» **PASSAGE FOR REVIEW**:
As you listen to “In a Spiral”, you can appreciate the connection between BigYuki’s “jazz” voyage and education and the music he’s making now. Unlike some other moments when jazz and pop superficially connected, the similarity is not in long solos, in virtuosic improvisation. Instead, the music shares harmonic and rhythmic DNA and an interest in motivic, collective improvisation. In other words, it has more in common with New Orleans jazz—the joyous group groove of trumpets/clarinets/trombones/banjos than with most other music.
This makes sense. When asked what really moves him in music, BigYuki talks about group improvisation, based on a groove, and about syncopation.
“What I love the most? The groove that is rooted deep in soul, gospel, funk, and then hip-hop. What gets me next is the combination of elements you don’t expect. That’s what really opens me up.
“There are a few experiences that really shook me and turned me upside down,” he says more specifically. “In college at Berklee I would check out musicians at Wally’s in Boston. Those guys were playing standard songs, their repertoire. But then they would bring in a groove from Top 40 or other popular music that they liked. You know what it’s like when they’re playing and borrowing a groove from popular songs?”
But then BigYuki gets to the crux of it: “They were playing improvisational music, a group improvisation that was morphing into something else all the time, and playing it over a beat that gets you and moves you. You could say it was party music, but if you want to take in a more artsy way, you get to have that too.”
Revive Music and a Philosophy of Connection
The connection between that Boston/Berklee experience and this next-level music in New York is based in community for BigYuki. Specially, the Revive Music group, a loose collective founded by Meghan Stabile in 2006 when she was still at Berklee. Revive provides a platform—and a philosophy—that makes it natural that jazz musicians not only play with but also are hip-hop musicians. Revive has put out records, hosted concerts, collaborated with Blue Note Records and, get this, even been consulted by Jazz at Lincoln Center in trying to expand audiences for their work.

» **Screenshot grounding data**:
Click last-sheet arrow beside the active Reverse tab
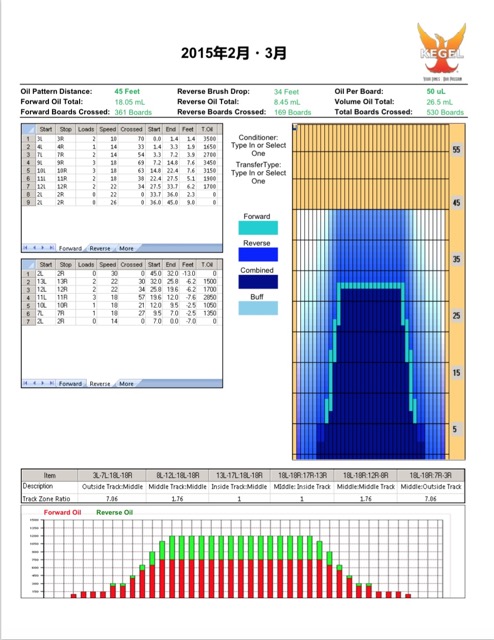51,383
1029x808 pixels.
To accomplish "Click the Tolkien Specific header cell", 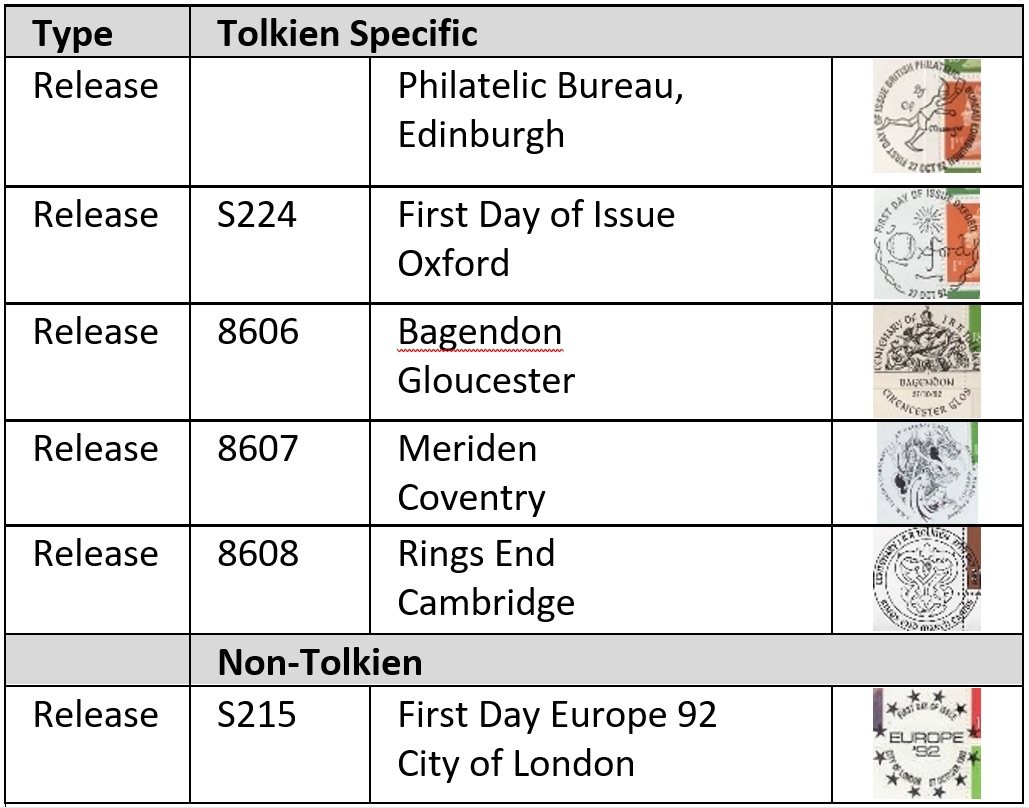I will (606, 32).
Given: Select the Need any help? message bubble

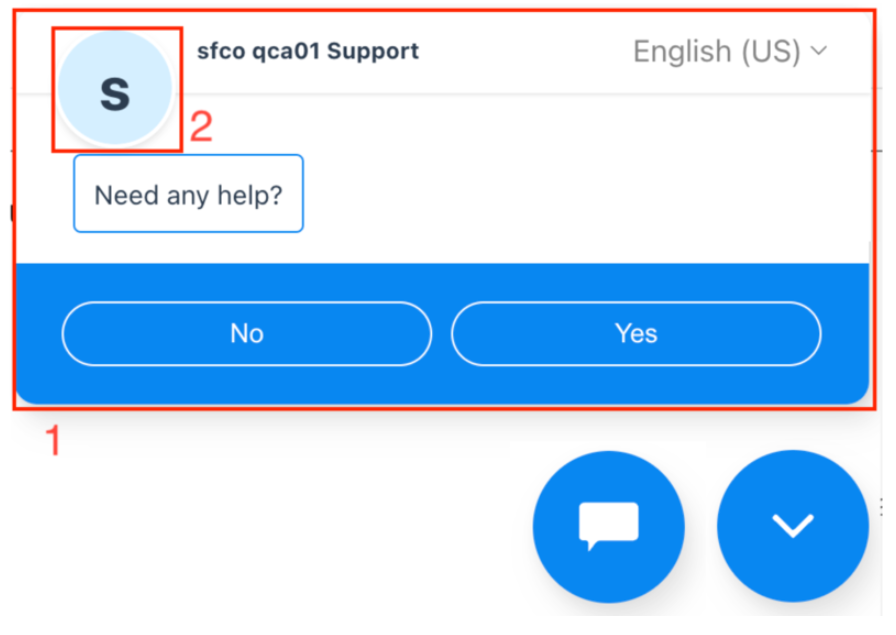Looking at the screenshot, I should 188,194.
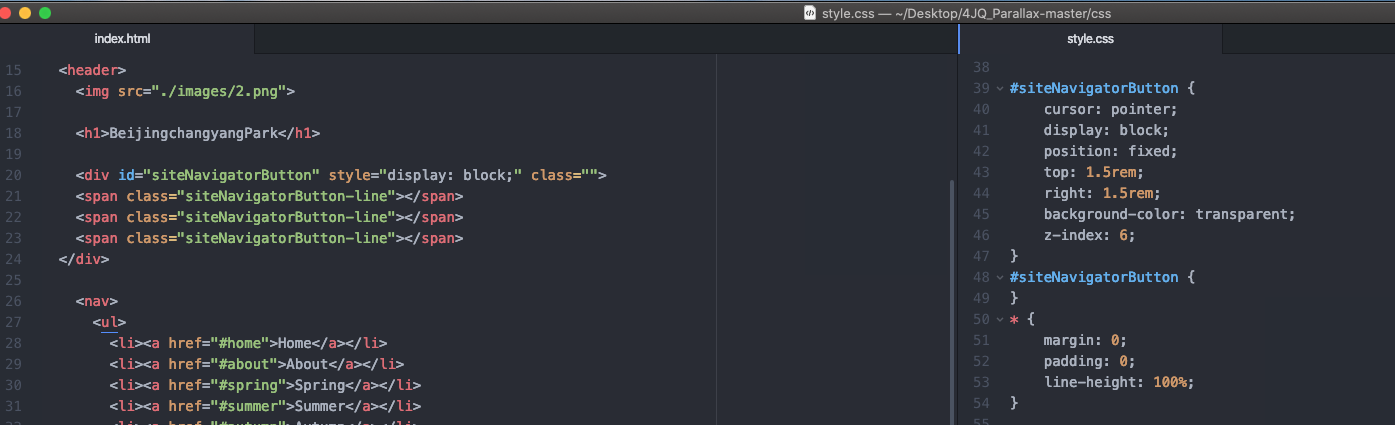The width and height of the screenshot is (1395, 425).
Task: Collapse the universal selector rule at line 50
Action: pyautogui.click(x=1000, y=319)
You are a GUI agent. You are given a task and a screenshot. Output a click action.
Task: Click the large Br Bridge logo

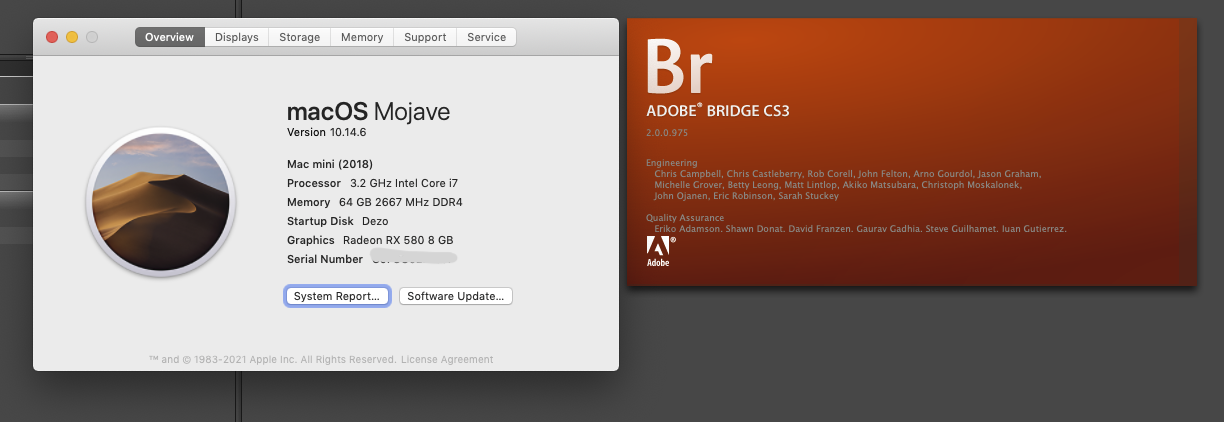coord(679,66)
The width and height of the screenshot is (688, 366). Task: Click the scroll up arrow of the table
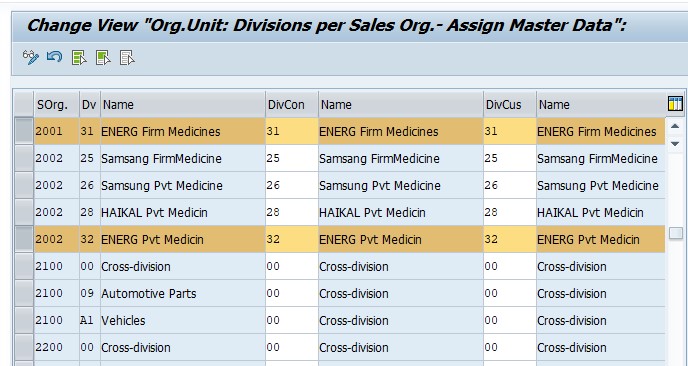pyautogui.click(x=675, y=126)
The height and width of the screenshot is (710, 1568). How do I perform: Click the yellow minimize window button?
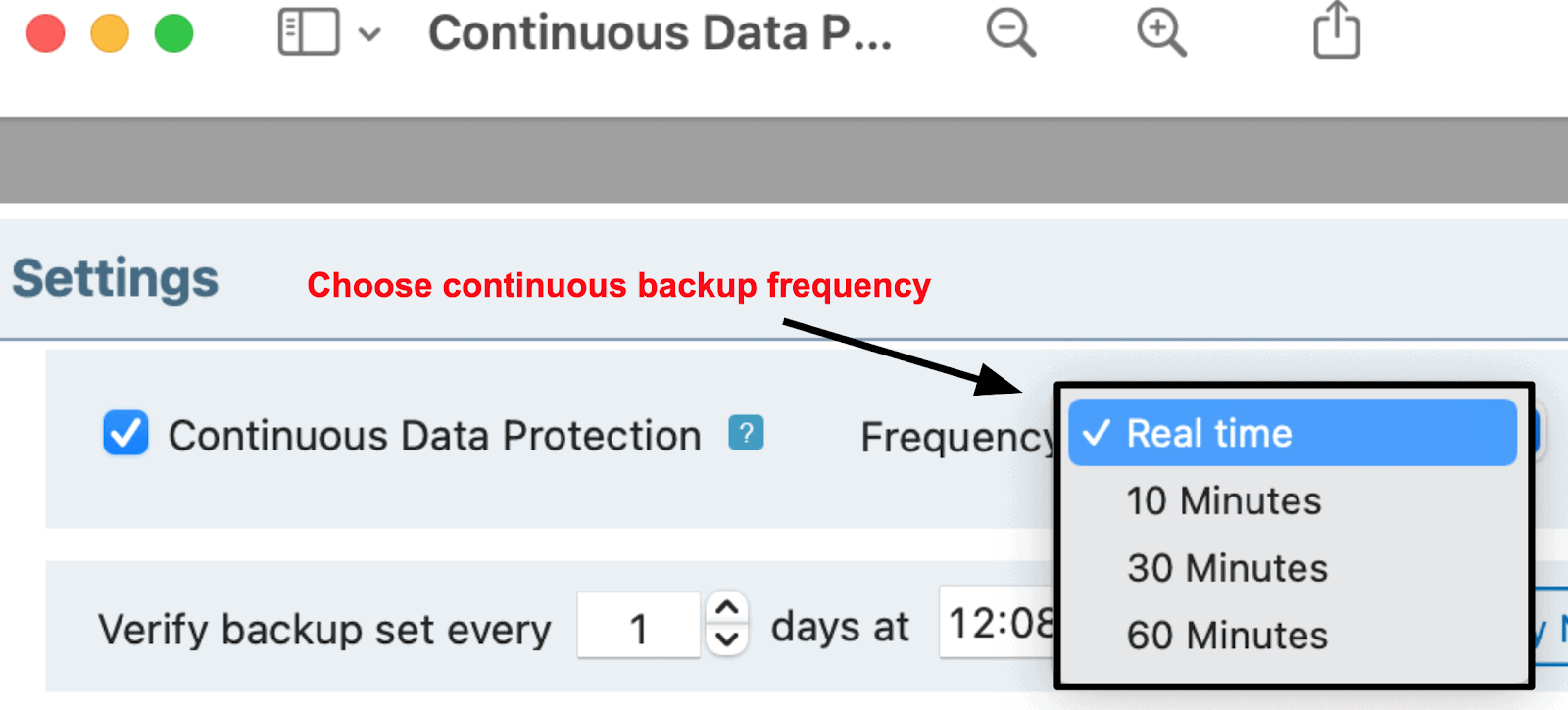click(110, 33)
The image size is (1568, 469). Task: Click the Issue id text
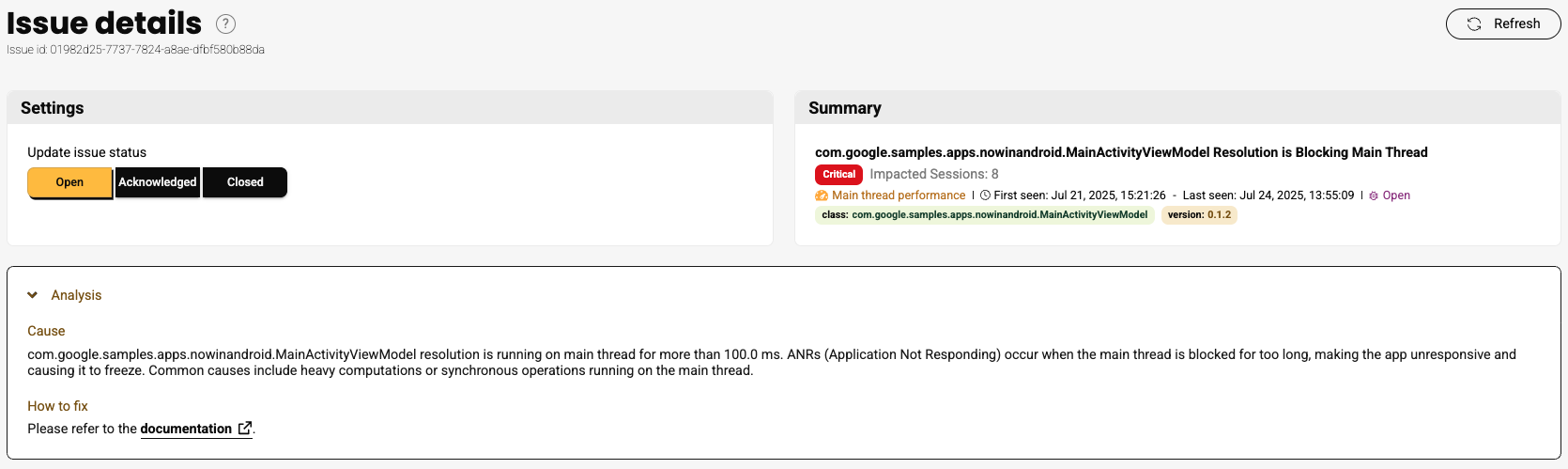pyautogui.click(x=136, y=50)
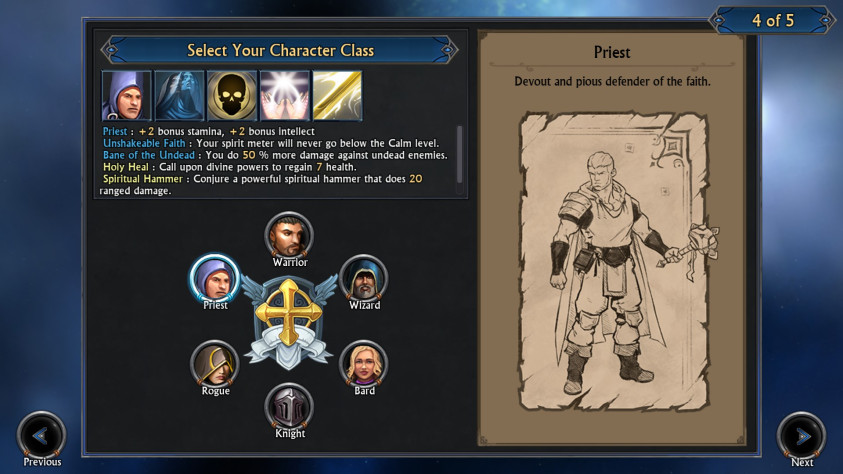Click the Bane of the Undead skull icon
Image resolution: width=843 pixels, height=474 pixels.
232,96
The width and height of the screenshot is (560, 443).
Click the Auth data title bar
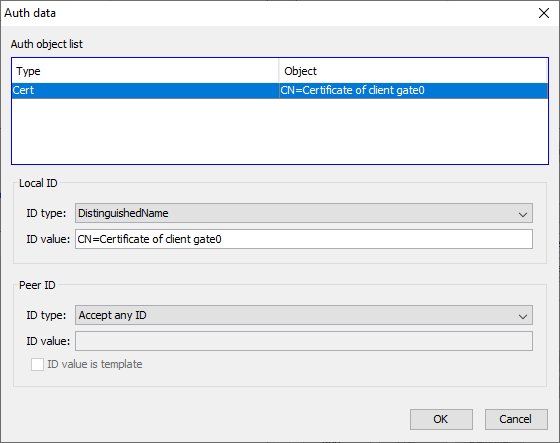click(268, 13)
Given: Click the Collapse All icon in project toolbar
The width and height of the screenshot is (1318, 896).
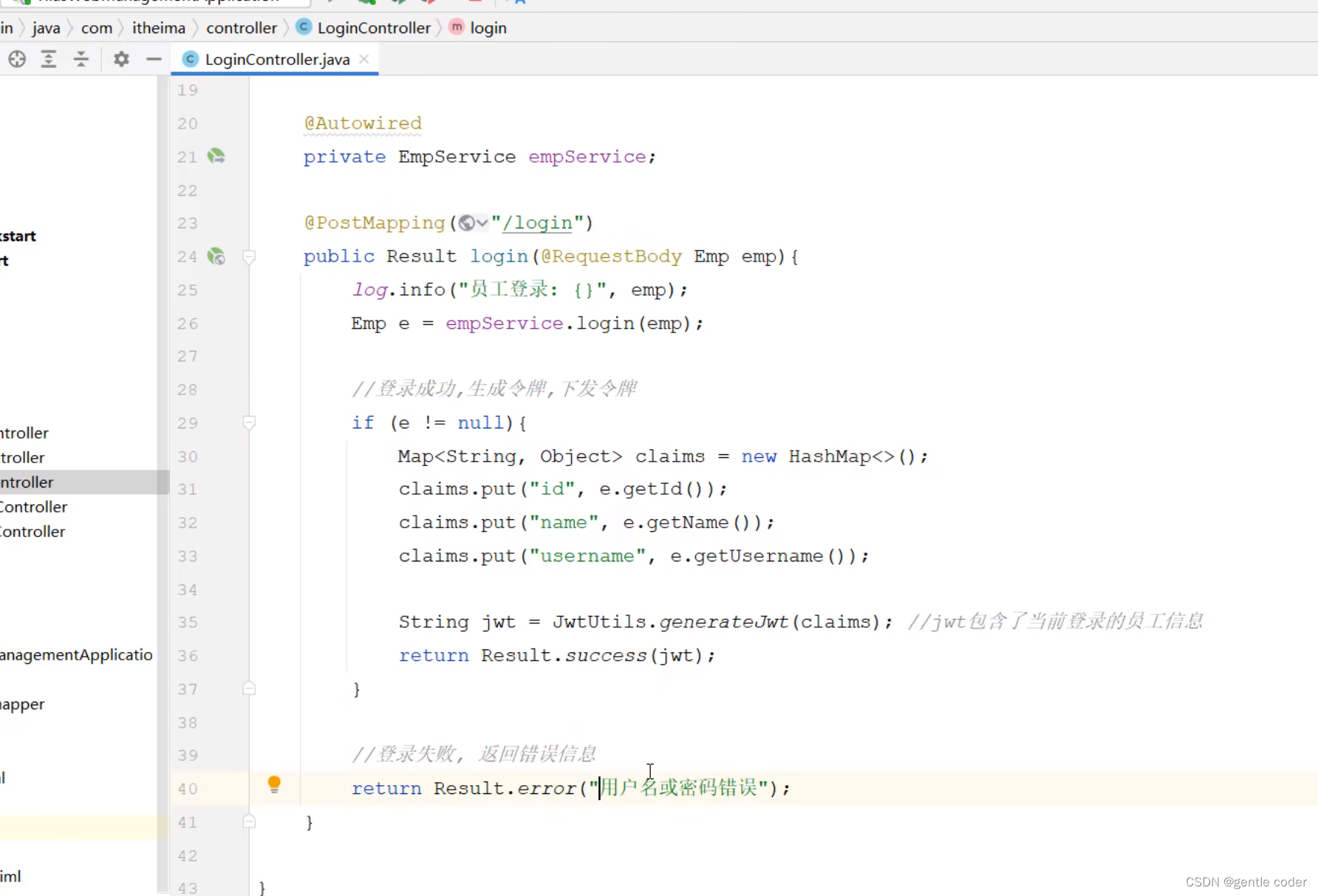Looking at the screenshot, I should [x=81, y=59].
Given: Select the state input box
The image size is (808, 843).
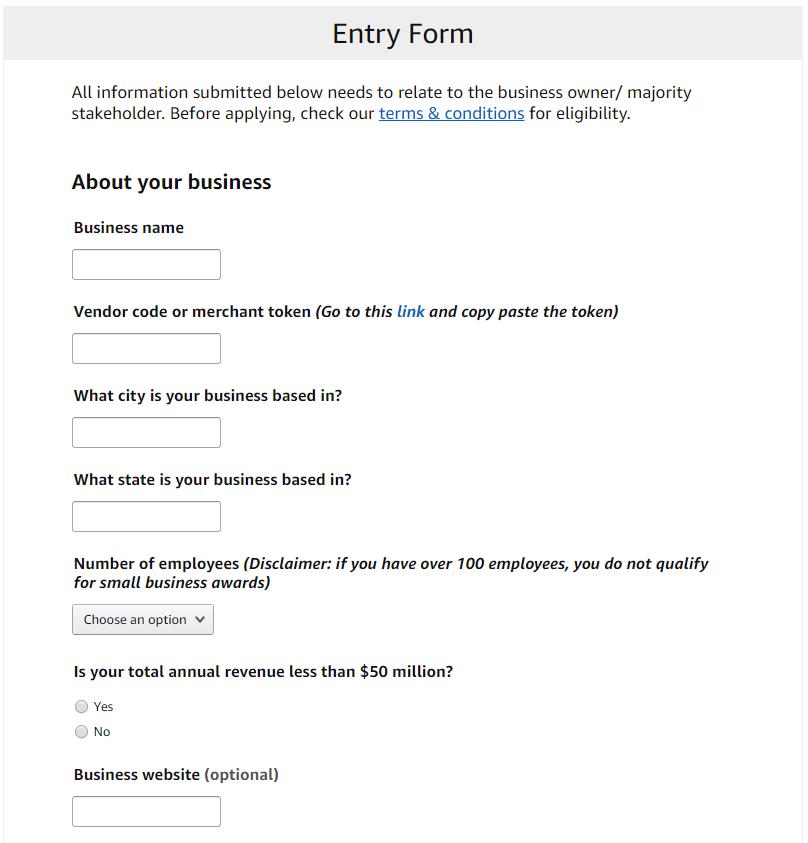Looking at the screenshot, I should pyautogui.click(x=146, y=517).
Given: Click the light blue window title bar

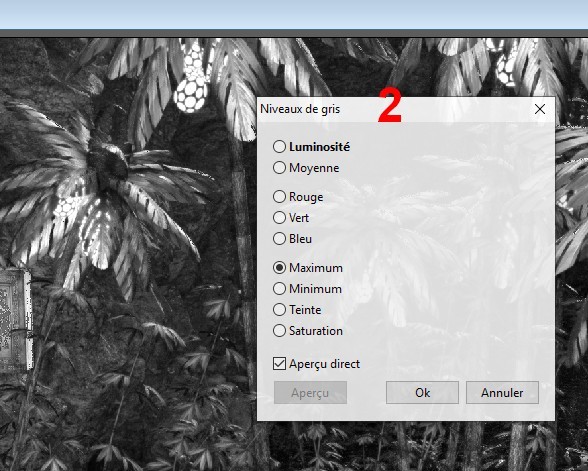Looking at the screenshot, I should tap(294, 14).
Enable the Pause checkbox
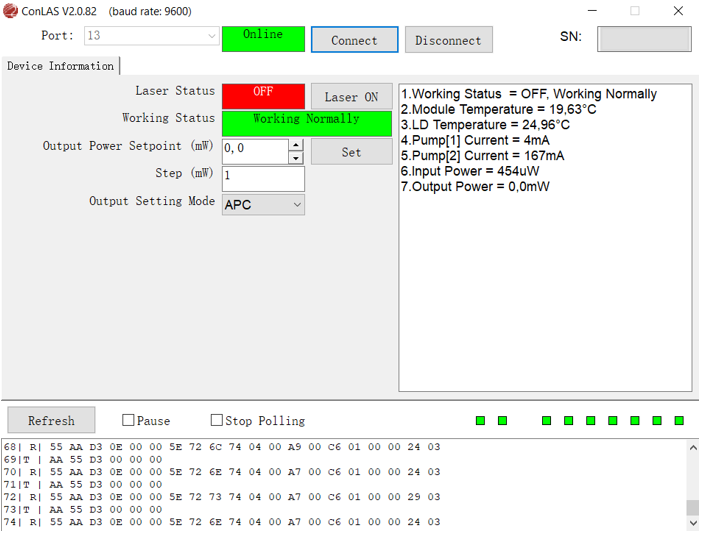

» **ACTIVITY 1**: According to the BigYuki article, who founded the Revive Music group, and in what year?
» **ACTIVITY 2**: Pick up the BigYuki article after its final sentence and continue it.
The data comes from a different source than the BigYuki article.

» **EXPECTED OUTPUT 1**: Meghan Stabile founded it in 2006.

» **EXPECTED OUTPUT 2**:
“When I first came to New York,” BigYuki explains, “there was a strong bop scene, post-bop scene, Latin jazz scene. There was a straight R&B scene. But I could find the place where the genres were crossing over, morphing. It was a struggle for me, to find a place where I could relate to the scene. I tried jam sessions, but I don’t consider myself a strong improvisor in a traditional sense.
“Then Revive emerges. The people who started Revive are the people I went to school with. These are the people who feel the same way I do. They love elements of jazz, hip-hop, groove, art. It started small, but there was a fundamental mind-set: that we were creating a scene that never existed. It’s been ten years and the scene is bigger than ever.
Is it “jazz”? Is it some other label or category unto itself? Does BigYuki care at all?
“That music I related to in Boston and the music we are making now in New York, it can be a party or it can go really deep. You can feel that emotion. There is a diversity in the music, different elements co-existing. The person who decides if it’s popular or if it’s art—the audience decides. The way I want my music to be taken is as something moves people. Not on the heady side. I want it to move people physically but also emotionally. I want people to feel it.”